Establish Connection

The process starts with establishing a TCP connection, generally on port 443. This can fail for many reasons, but the main reason is the existence of firewall rules that prevent outgoing connections to our servers. Such rules are common (and good practice) in many environments, and it may be necessary to let your IT group know how they would need to set up firewalls in order to permit SRA activity. See https://github.com/ncbi/sra-tools/wiki/Firewall-and-Routing-Information.

Using a Proxy

Proxies are often used as a means to gather HTTP communications and run them through a common pinch-point, especially for compute clusters but are also common in any enterprise or large organization. They function as a sort of HTTP gateway and have traditionally performed caching services. If required for your environment, the SRA Toolkit will detect them through standard environment variables or can be configured to use them. See https://github.com/ncbi/sra-tools/wiki/Toolkit-Configuration.

Perform TLS Handshake

Once a connection is made, the mbedtls_ssl subsystem will begin reading/writing from/to the socket and attempt to perform the TLS handshake.

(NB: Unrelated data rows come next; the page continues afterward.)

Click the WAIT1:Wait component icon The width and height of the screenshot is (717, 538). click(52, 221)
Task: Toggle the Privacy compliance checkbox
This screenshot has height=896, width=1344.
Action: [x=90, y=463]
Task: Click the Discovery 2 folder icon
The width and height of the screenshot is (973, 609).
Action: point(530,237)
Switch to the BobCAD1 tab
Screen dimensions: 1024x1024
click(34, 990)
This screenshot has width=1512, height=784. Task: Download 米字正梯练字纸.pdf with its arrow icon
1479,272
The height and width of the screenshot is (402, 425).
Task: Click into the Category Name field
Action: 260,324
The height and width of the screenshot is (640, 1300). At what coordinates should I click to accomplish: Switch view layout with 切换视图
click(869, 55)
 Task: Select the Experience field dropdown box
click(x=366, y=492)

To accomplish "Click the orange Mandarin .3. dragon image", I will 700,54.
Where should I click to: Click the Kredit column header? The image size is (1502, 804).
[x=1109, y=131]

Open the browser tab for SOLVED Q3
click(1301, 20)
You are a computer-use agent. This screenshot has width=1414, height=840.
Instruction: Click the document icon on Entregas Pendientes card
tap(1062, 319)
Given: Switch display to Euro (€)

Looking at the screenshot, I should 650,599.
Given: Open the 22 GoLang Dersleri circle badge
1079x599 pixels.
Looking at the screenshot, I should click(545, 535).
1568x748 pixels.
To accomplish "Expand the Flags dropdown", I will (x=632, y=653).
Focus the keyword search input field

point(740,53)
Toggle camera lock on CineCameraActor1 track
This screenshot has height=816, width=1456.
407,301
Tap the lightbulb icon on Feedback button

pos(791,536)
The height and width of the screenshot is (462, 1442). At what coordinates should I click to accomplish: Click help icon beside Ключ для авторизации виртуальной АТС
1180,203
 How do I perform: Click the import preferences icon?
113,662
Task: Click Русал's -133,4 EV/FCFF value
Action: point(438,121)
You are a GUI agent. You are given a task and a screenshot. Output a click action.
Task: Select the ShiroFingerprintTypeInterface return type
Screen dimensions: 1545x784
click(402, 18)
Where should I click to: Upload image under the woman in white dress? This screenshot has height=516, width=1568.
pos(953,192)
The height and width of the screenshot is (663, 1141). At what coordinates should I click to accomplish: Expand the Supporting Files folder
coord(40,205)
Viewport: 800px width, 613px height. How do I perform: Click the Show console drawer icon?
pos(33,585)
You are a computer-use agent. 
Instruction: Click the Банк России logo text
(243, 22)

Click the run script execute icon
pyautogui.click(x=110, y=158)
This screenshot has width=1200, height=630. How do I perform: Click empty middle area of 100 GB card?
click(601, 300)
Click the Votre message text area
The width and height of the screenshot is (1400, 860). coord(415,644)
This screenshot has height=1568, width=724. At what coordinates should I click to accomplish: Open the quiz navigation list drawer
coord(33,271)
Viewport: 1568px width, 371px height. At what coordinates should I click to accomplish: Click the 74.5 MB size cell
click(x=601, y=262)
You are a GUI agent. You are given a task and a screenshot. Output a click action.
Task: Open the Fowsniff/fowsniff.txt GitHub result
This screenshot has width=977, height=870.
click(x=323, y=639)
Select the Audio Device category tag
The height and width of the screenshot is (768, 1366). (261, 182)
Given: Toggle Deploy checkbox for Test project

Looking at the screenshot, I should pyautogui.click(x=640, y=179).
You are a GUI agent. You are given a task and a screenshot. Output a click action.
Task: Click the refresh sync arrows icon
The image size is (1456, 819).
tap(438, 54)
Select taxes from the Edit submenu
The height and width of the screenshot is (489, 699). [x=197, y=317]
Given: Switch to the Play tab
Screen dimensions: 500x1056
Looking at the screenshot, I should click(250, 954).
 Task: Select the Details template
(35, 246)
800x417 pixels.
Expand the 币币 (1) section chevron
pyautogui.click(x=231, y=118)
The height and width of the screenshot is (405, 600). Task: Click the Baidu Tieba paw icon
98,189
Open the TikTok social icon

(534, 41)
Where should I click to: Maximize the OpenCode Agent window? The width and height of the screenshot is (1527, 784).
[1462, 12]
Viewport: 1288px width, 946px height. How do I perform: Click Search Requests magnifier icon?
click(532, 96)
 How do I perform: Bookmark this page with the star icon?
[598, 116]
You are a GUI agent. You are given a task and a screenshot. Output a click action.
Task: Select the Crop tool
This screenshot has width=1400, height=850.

This process involves some exchange of protocol elements, where one of these is receipt and validation of the server's certificate.

You may be observing messages from the tools such as:

connection failed while opening file within cryptographic module - mbedtls_ssl_handshake returned -76 ( NET - Reading information from the socket failed )

If you see a message like this, it means that there was a problem just reading data from the server. The exact reasons are difficult to know. We address them by attempting the read multiple times until we succeed or finally give up.

The handshake can also fail for cryptographic reasons. Namely, the certificate may not be verified by mbedtls_ssl and the connection might be dropped. This is not exactly a common occurrence, but we do see it happening. The most likely reason for this is that your organization is using a deep packet inspection firewall or proxy that examines all https traffic. Doing so requires decryption of your TLS connection, and this is done by supplying forged SSL certificates, usually generated on demand. SRA Toolkit tools are pretty good at detecting forged certificates, and so you may run into this problem within your enterprise. If your IT department wasn't responsible for forging the certificate, you may be experiencing a MITM (Man In The Middle) attack.

Download SRA Data

The remainder of a connection is dedicated to accessing SRA data. We do this in small chunks, typically 128K in size (see https://github.com/ncbi/sra-tools/wiki/Download-On-Demand), and we cache data already downloaded within the VDB cache area you can establish via configuration (see https://github.com/ncbi/sra-tools/wiki/Toolkit-Configuration).

During this phase of access, the most common problems we observe are timeout errors. These occur when we send a request for data but get no response from the server after a reasonable period of time. You will see error reports, but as always - we will retry until success or until we simply are exhausted and call it a day.